Meanwhile, it helps make sure engineers and product designers who want to build a more targeted product around LLM technology know that it's not suited to tasks that may trigger those kinds of failures. This may be obvious to you as an engaged enthusiast or cutting edge engineer or whatever you are, but it's always going to be new information to somebody as the field grows.
I would counterargue with "that's the model's problem, not mine".
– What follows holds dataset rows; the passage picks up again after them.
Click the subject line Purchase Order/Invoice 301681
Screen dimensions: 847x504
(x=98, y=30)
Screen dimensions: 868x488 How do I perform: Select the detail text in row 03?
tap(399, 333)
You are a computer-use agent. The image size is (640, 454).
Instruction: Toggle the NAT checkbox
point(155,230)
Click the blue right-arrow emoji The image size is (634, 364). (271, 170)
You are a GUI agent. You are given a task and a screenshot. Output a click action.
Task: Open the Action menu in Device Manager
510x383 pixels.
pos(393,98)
Here's a thought experiment: if I gave you 5 boxes and told you "how many balls are there in all of this boxes?" and you answered "I don't know because they are inside boxes", that's a fail. A truly intelligent individual would open them and look inside.
A truly intelligent model would (say) retokenize the word into its individual letters (which I'm optimistic they can) and then would count those. The fact that models cannot do this is proof that they lack some basic building blocks for intelligence. Model designers don't get to argue "we are human-like except in the tasks where we are not".
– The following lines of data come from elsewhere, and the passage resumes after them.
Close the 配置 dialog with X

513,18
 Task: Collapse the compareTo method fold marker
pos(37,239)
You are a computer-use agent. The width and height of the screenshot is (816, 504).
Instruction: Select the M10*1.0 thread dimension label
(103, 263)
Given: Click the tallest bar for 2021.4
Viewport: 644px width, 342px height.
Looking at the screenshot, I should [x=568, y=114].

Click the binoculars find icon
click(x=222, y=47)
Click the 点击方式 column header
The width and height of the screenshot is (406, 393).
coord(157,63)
4o will get the answer right on the first go if you ask it "Search the Internet to determine how many R's are in strawberry?" which I find fascinating
I didn't even need to do that. 4o got it right straight away with just:
"how many r's are in strawberry?"
The funny thing is, I replied, "Are you sure?" and got back, "I apologize for the mistake. There are actually two 'r's in the word strawberry."
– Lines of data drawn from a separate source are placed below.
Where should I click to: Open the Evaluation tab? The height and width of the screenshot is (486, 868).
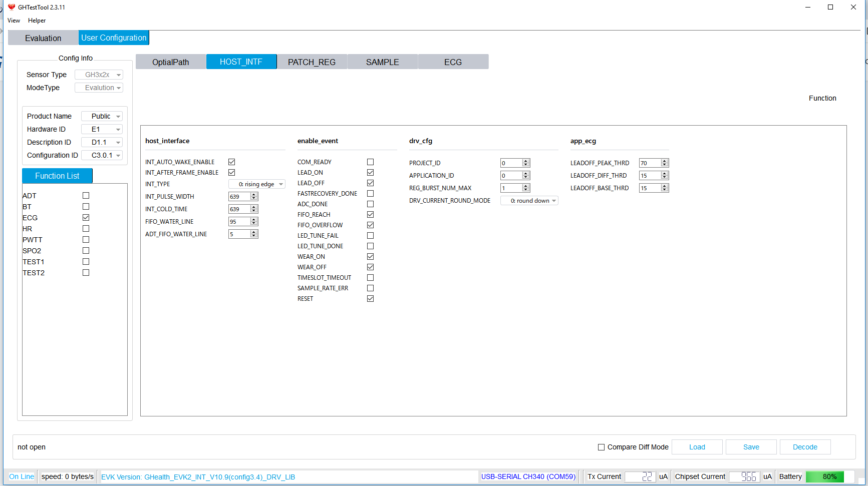click(x=43, y=38)
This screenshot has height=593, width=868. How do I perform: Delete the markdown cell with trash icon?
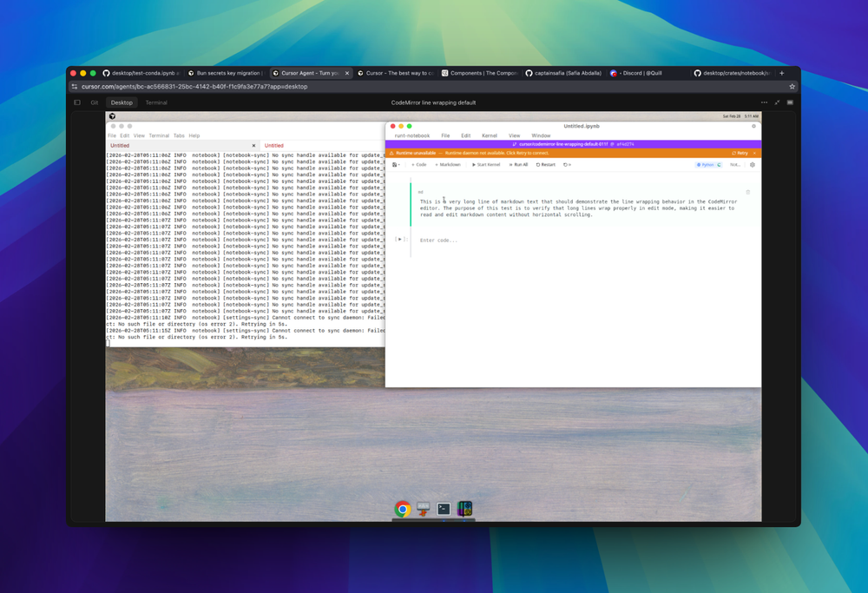(747, 192)
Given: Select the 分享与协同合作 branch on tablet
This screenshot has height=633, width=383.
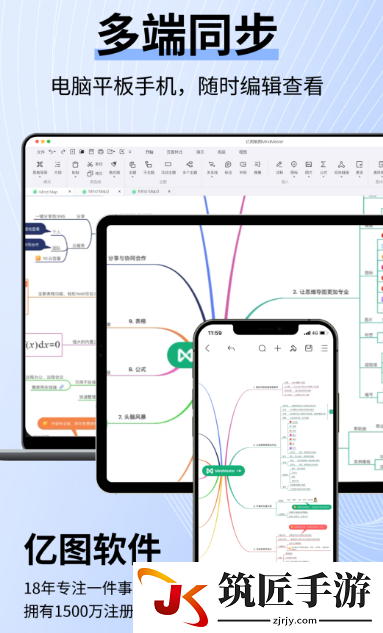Looking at the screenshot, I should click(x=128, y=258).
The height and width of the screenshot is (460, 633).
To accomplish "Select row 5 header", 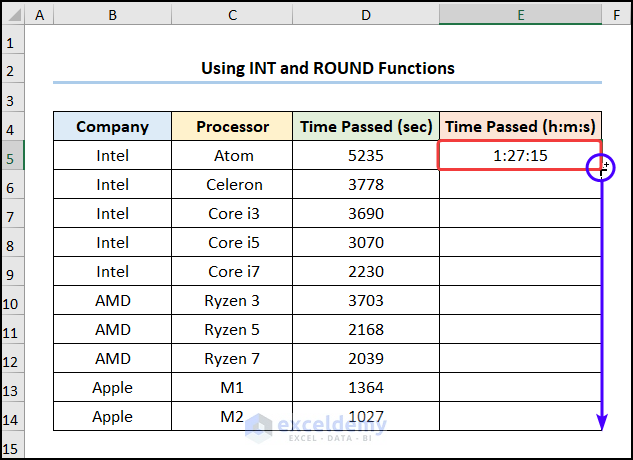I will coord(12,156).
I just tried llama 3.1 8 b this is its reply.
According to multiple sources, including linguistic analysis and word breakdowns, there are 3 Rs in the word "strawberry".
sonate 3.5 thinks 2
Lots of replies mention tokens as the root cause and I’m not well versed in this stuff at the low level but to me the answer is simple:
When this question is asked (from what the models trained on) the question is NOT “count the number of times r appears in the word strawberry” but instead (effectively) “I’ve written ‘strawbe’, now how many r’s are in strawberry again? Is it 1 or 2?”.
I think most humans would probably answer “there are 2” if we saw someone was writing and they asked that question, even without seeing what they have written down. Especially if someone said “does strawberry have 1 or 2 r’s in it?”. You could be a jerk and say “it actually has 3” or answer the question they are actually asking.
It’s an answer that is _technically_ incorrect but the answer people want in reality.
Due to the fact that LLMs work on tokens and not characters, these sort of questions will always be hard for them.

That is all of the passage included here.